The Phrygian Mode on the Piano
The mode is created by playing the notes of a major scale starting from the third note. Here's an example of the mode starting from E, based on a C major scale.Here's the formula of the Mode:
Half Step - Whole Step - Whole Step - Whole Step - Half Step - Whole Step - Whole Step
How to use the Phrygian Mode?
The mode is very Spanish oriented, or could also called the gypsy scale. You'll here it often in Flamenco music.
Two versions are combined in this music.
The first version is the minor Phrygian mode. The one shown above.
The second one is the major mode. All you have to do is raise the third note from minor to major.
In this case the major mode could be a minor harmonic scale played from its fifth degree.
The sus4(b9) is a terrific a typical chord deriving from the Phrygian mode.
In the next picture I demonstrate how I created Esus7(b9) from the mode and formed it on the piano.
Here's an example of how you could improvise with the mode.
Esus4b9 is the suspension chord to the fifth degree of A minor harmonic.
The sus chord solves naturally to a dominant chord (E7(b9) would be perfect for that).

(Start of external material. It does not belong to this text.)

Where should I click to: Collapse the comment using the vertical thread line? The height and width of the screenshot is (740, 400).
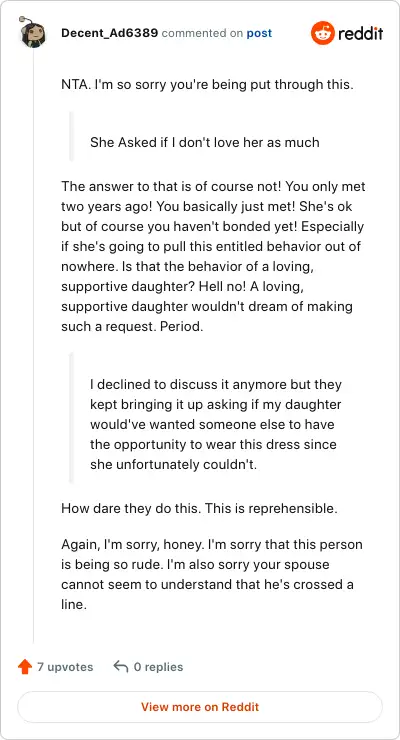(x=33, y=346)
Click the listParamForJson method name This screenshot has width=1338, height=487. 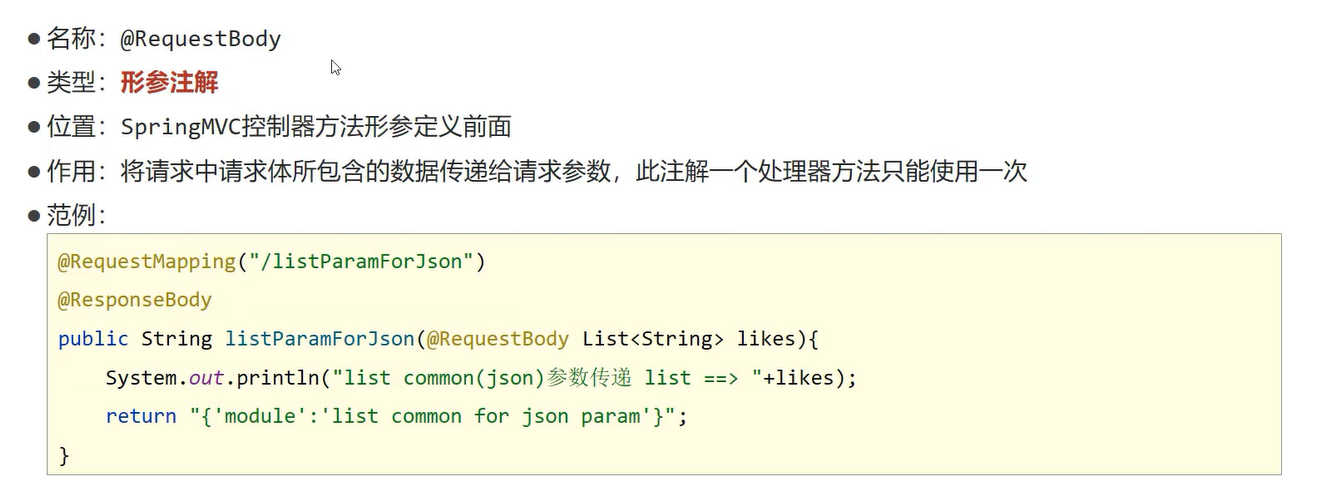coord(320,339)
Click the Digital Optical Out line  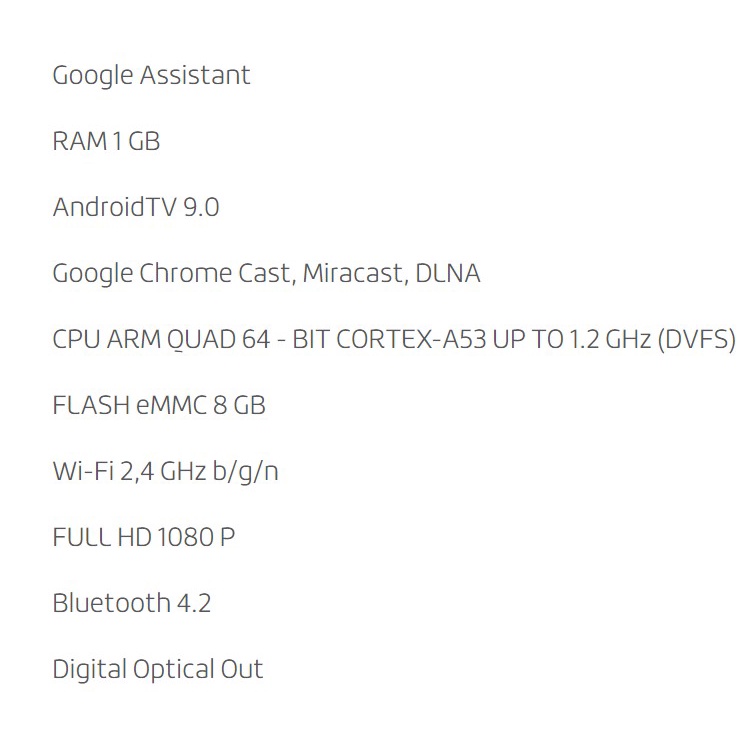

When we play the tonic we'll use the minor mode. However, since G# sharp is present in the chord we'll be using the major mode to improvise on the second part of this chord progression.
Since these chords are common in Jazz music I wrote this example as if it was played in a jazz combo. The bass could be played by a bass guitar or a contrabass. The chords should be played with the left hand and the melodic line with the right hand.
In order to get the full potential of music modes you should go through the Rocket Piano Ultimate Learning kit. With Rocket Piano you'll learn to use the music modes to improvise by learning about melody, harmony, chords, arpeggios, and how to play interesting melodic lines that can be played upon different chord progressions. Click here to check out the Rocket Piano Learning Kit Now!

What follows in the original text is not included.